The Rohingya, a Muslim and ethnic minority in Myanmar's Rakhine State, have suffered decades of systematic discrimination with the government of Myanmar not even recognizing them as citizen.
They said as people of peace, we urge Aung San Suu Kyi to address the systematic discrimination of the Rohingya in Rakhine State, and ensure the Rohingya's right to nationality, land ownership, freedom of movement and other fundamental rights.
"We also urge her to exercise her personal and moral responsibility towards the Rohingya and acknowledge and condemn the genocide committed under her watch."
They also said "Aung San Suu Kyi must be held criminally accountable, along with her army commanders, for crimes committed."
The bold seven Nobel laureates are-- Shirin Ebadi, Nobel Peace Laureate (2003) – Iran; Leymah Gbowee, (2011) – Liberia; Tawakkol Karman, (2011) – Yemen; Mairead Maguire, (1976) – Northern Ireland; Rigoberta Menchú Tum, (1992) – Guatemala; Jody Williams, (1997) – USA; and Kailash Satyarthi, (2014) – India.
Three of the Nobel Peace laureates visited refugees in the Cox's Bazar in Bangladesh in February 2018 where they listened to the stories of over 100 Rohingya women.
Since August 2017, Bangladesh has received close to 700,000 Rohingya refugees with now close to 1.1 million Rohingya living in refugee camps in Bangladesh.
Bangladesh has been hosting over 1.1 million Rohingyas and most of them entered Cox's Bazar since August 25, 2017 amid military crackdown on Rohingyas in Rakhine State.

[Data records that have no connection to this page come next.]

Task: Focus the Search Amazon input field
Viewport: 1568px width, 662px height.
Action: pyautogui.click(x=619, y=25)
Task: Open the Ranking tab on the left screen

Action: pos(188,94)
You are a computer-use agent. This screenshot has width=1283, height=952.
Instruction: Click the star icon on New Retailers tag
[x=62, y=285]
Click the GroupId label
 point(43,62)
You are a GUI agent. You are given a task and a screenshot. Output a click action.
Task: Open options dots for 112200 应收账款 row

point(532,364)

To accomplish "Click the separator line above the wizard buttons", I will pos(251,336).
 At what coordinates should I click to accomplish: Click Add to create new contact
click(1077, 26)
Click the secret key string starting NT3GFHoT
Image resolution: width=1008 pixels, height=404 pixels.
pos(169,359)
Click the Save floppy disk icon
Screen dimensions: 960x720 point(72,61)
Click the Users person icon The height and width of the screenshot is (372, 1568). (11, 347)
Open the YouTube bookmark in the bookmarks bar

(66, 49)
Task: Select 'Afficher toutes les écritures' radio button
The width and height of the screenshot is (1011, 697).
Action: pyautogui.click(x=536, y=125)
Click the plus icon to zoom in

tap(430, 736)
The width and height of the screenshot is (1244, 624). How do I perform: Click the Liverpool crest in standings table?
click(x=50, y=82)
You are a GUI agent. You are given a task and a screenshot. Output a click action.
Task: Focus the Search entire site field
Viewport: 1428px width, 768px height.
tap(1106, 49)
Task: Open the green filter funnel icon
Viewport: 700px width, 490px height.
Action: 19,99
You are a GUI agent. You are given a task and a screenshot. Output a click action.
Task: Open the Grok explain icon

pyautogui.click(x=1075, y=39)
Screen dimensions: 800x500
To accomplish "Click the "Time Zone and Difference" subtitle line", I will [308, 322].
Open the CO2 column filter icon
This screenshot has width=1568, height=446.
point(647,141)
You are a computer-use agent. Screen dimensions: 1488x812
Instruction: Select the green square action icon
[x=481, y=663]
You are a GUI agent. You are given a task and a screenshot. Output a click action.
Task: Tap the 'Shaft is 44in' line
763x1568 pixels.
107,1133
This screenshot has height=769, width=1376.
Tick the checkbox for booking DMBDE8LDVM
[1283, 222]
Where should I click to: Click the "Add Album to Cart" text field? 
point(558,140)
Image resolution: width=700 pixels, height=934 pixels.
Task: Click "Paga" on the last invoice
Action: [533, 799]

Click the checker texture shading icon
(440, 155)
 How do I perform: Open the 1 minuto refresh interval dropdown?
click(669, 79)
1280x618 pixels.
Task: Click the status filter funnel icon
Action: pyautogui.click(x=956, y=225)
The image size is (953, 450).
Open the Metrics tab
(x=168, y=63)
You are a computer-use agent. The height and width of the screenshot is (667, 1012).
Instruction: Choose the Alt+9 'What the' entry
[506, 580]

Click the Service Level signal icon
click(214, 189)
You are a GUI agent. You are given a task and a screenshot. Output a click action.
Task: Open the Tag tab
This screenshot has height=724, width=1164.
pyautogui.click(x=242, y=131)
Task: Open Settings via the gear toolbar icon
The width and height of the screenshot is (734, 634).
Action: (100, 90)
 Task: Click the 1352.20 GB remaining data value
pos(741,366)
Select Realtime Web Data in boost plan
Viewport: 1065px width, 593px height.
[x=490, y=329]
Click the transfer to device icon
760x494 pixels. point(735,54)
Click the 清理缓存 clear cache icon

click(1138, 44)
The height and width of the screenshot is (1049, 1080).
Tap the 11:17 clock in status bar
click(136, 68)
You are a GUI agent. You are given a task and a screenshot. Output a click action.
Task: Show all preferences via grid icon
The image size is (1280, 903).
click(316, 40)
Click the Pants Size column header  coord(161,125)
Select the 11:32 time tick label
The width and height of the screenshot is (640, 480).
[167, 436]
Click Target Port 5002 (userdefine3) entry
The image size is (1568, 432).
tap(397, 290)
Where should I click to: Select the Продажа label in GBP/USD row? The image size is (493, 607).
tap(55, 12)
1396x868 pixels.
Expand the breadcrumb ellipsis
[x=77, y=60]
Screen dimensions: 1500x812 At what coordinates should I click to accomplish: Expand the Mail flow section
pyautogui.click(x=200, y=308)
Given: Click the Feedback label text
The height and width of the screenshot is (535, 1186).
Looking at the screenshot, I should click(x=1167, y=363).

Not a single Rohingya was repatriated over the last two years due to Myanmar's "failure" to build confidence among Rohingyas and lack of a conducive environment in Rakhine State, officials here said.
Bangladesh has so far handed over names of over 1 lakh Rohingyas to the Myanmar authorities for verification and subsequently is expediting their repatriation efforts but Myanmar is yet to take back its nationals from Bangladesh, according to the Ministry of Foreign Affairs here.